OBJECTIVE: On the basis of recent findings about the pathophysiology of cluster headache and through the experience reported in recent literature, we have reviewed the outcome of four patients affected by drug-resistant cluster headache treated in our department by posterior hypothalamic deep brain stimulation with a follow-up of more than 5 years. METHODS: Between 2004 and 2006, we selected four patients affected by cluster headache. The diagnosis was based on the International Classification of Headache Disorders II criteria, and all patients were refractory to drug therapy. Under local anesthesia they underwent stereotactic positioning of a stimulation electrode within the posterior hypothalamus, ipsilateral to the site of pain. An intraoperative neurophysiological test stimulation was performed to assess possible side effects and symptoms related to hypothalamic neuronal activity. A second surgery was then performed with the patient under general anesthesia to implant the extension cable and the implantable pulse generator. RESULTS: After 5 years of follow up, all patients had a valuable benefit with a reduction in episode frequency from 90% to 50% associated with a decrease in pain intensity perception. CONCLUSION: The long-lasting pain reduction and the improvement in the patients' symptoms should be considered a real positive prospective, not only because there was uncertainty about the persistence of the beneficial effects at a long-term follow-up, but also for the improvement of the quality of life. The stimulation can restore important aspects concerning the psychic condition that very often constitutes an important limiting factor in normal daily life for this type of patient.
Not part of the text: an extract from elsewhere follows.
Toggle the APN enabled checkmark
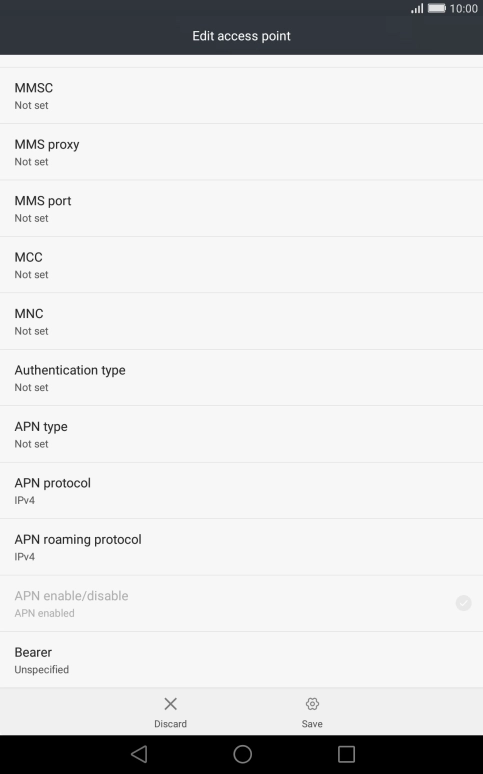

Hardware-related infections after deep brain stimulation surgery: review of incidence, severity and management in 212 single-center procedures in the first year after implantation.

BACKGROUND: Device-related infection is a common occurrence after deep brain stimulation (DBS) surgery, and may result in additional interventions and a loss of efficacy of therapy. This retrospective review aimed to evaluate the incidence, severity and management of device-related infections in 212 DBS procedures performed in our institute. METHODS: Data on 106 patients, in whom 212 DBS procedures were performed between 2001 and 2011 at our institute by a single neurosurgeon (M.P.), were reviewed to assess the incidence, severity, management and clinical characteristics of infections in the first year after the implantation of a DBS system. RESULTS: Infections occurred in 8.5% of patients and 4.2% of procedures. Of the nine infections, eight involved the neurostimulator and extensions, and one the whole system. The infections occurred 30.7 days after implantation: 7 within 30 days and 2 within 6 months. Infected and uninfected patients were comparable in terms of age, sex, indication for DBS implantation and neurostimulator location. In eight cases, the system components involved were removed and re-implanted after 3 months, while in one case the complete hardware was removed and not re-implanted. CONCLUSION: The overall incidence of postoperative infections after DBS system implantation was 4.2%; this rate decreased over time. All infections required further surgery. Correct and timely management of partial infections may result in successful salvage of part of the system.